▶ **Text section**
On 12/01/2021 16:24, Stokes, Ian wrote:
> Hi David,
> 
> Thanks for the patch, a few comments and queries inline.
> 
>> DPDK 20.08 introduced a new API that associates a non-EAL thread to a free
>> lcore. This new API does not change the thread characteristics (like CPU
>> affinity).
>> Using this new API, there is no assumption on lcore X running on cpu X
>> anymore which leaves OVS free from running its PMD thread on any cpu.
> 
> Possibly just the wording above, " which leaves OVS free from running it's 
> PMD on any cpu".
> I thought OVS was allowed to run its PMDs on any core anyway as long as they 
> were <= RTE_MAX_LCORE.
> Does above mean free to run on any core greater than RTE_MAX_LCORE?.
> 
>> The DPDK multiprocess feature is not compatible with this new API and is
>> disabled.
>>
> 
> I think that's OK, I'm trying to think where this is a use case, since PDUMP 
> was removed I'm not aware of any other case.

▶ **Raw data**
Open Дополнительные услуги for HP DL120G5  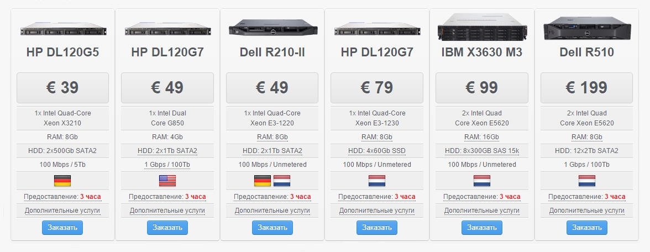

▶ **Goal**
Can you reproduce, word for word, the part of the DPDK patch discussion starting with "On 12/01/2021 16:24, Stokes, Ian" and going on through "on any cpu."?

▶ **Completed task**
On 12/01/2021 16:24, Stokes, Ian wrote:
> Hi David,
> 
> Thanks for the patch, a few comments and queries inline.
> 
>> DPDK 20.08 introduced a new API that associates a non-EAL thread to a free
>> lcore. This new API does not change the thread characteristics (like CPU
>> affinity).
>> Using this new API, there is no assumption on lcore X running on cpu X
>> anymore which leaves OVS free from running its PMD thread on any cpu.